In East Asia, although China is considered the origin of Perilla crop, South Korea is assumed to be the secondary center of biodiversity of Perilla crop because of extensive cultivation, various uses, and high morphological and genetic diversity as well as the existence of weedy types[25,26,49,50]. Recently, cultivated P. frutescens var. frutescens of Perilla crop has become a cash crop in South Korea, and the cultivation area has expanded significantly. To maximize the use of genetic resources of cultivated P. frutescens var. frutescens of Perilla crop preserved in the RDA-Genebank, the genetic characteristics of the collected resources should be analyzed for efficient conservation and utilization in South Korea. Therefore, this study compared the average allele numbers and GDI values among the central (Group I, 148 accessions) and southern region (Group II, 211 accessions) accessions of South Korea and foreign or unknown (Group III, 41 accessions) accessions (Table 2). The highest allele number was revealed in Group II, followed by Group I and Group III, while the highest GDI values were confirmed in Group III, followed by Group I and Group II (Table 2). Although Group II had the highest allele number, genetic diversity for Group II was lower than that of Group I and II. This result suggests that Group II has the highest number of accessions with more Group II-specific alleles, while this group consists of more accessions with similar genetic characteristics than the other two groups. Moreover, when comparing the South Korea (Group I and II) and foreign accessions (Group III), the South Korea accessions show lower genetic diversity than the foreign accessions (Table 2). This result indicates that the cultivated type of var. frutescens of South Korea has a narrower genetic diversity than the foreign accessions, even though South Korea is the secondary center of Perilla crop. It may be that the environmental variation in the central and southern regions of South Korea is not severe and that farmers for Perilla crop want uniform properties for cultivated type of var. frutescens, such as green leaves and seeds with higher oil yield. However, in South Korea, many accessions of weedy type of var. frutescens with high genetic and phenotypic diversity were found throughout the region[25,29,38,43,49].

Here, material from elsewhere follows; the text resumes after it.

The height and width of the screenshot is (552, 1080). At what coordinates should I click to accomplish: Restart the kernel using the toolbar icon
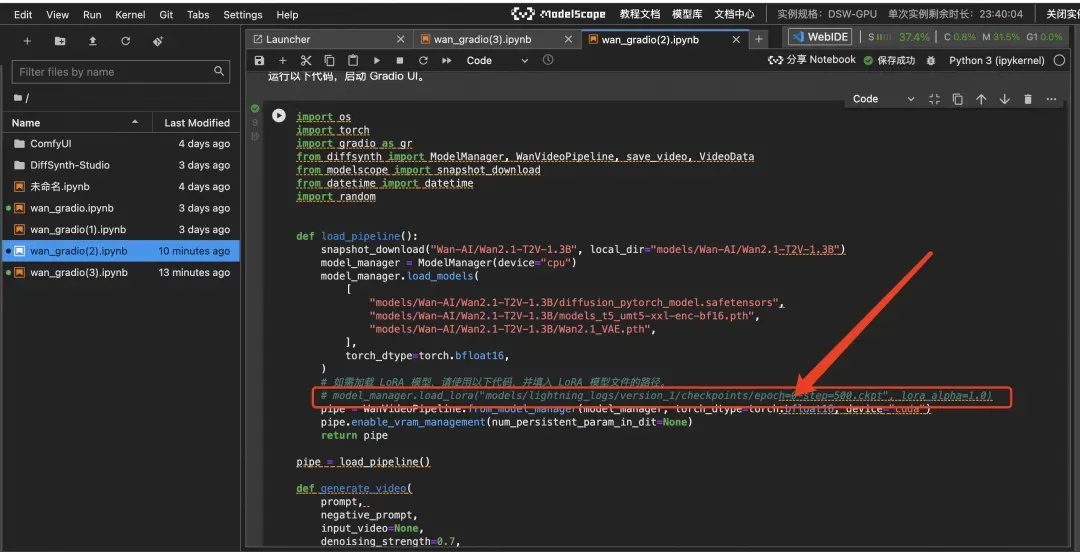423,61
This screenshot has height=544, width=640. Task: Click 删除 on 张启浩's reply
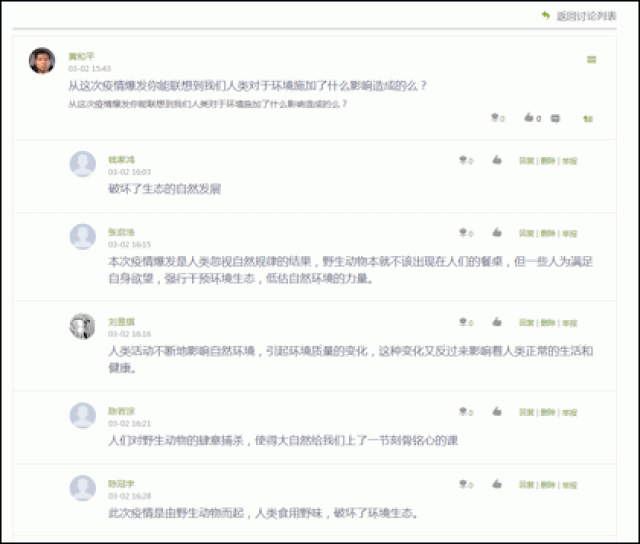548,234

Although numerous PGRs are currently conserved in genebanks around the world, the large amount of PGRs makes their accessibility and application difficult[3,8]. Moreover, management of these PGRs requires significant effort and expense. It is essential to select and manage a core collection, which can represent the entire collection. The evaluation of genetic distance or population structure among genotypes helps in the selection of parental combinations for generating new segregating populations, which preserves genetic diversity in breeding programs[53]. The identification of the genetic relationships and population structures of an entire collection may provide useful information for core collection selection and the management of PGRs. In this study, to understand the genetic relationships and population structure of 400 accessions of cultivated type of var. frutescens from central and southern regions of South Korea, we used two different methods: a model-based approach with STRUCTURE and a distance-based approach with a UPGMA dendrogram (Fig. 3, Supplementary Fig. 2). The STRUCTURE results revealed that the 400 accessions of cultivated var. frutescens could be divided into two major groups and an admixed group at K = 2 (Figs. 3, 4), while the UPGMA dendrogram results showed that the 400 accessions of cultivated var. frutescens were divided into ten major groups with 45.7% of genetic similarity. As mentioned above in the Results section, there was no clear geographical classification by STRUCTURE and UPGMA analysis among the 400 accessions of cultivated var. frutescens from the central and southern regions of South Korea and foreign regions (Fig. 3, Supplementary Figs. 1, 2). Xie et al. (2008)[54] mentioned that population structure and genetic relationship patterns of many accessions are affected by many factors, such as gene flow, selection by environment or human, and breeding systems. Perilla crop has a long history of cultivation in East Asia including in South Korea. In South Korea, because many native landraces of Perilla crop are still widespread, these seeds might be frequently exchanged between diverse regions by farmers or animals and birds, as previously reported by Lee et al. (2002)[29].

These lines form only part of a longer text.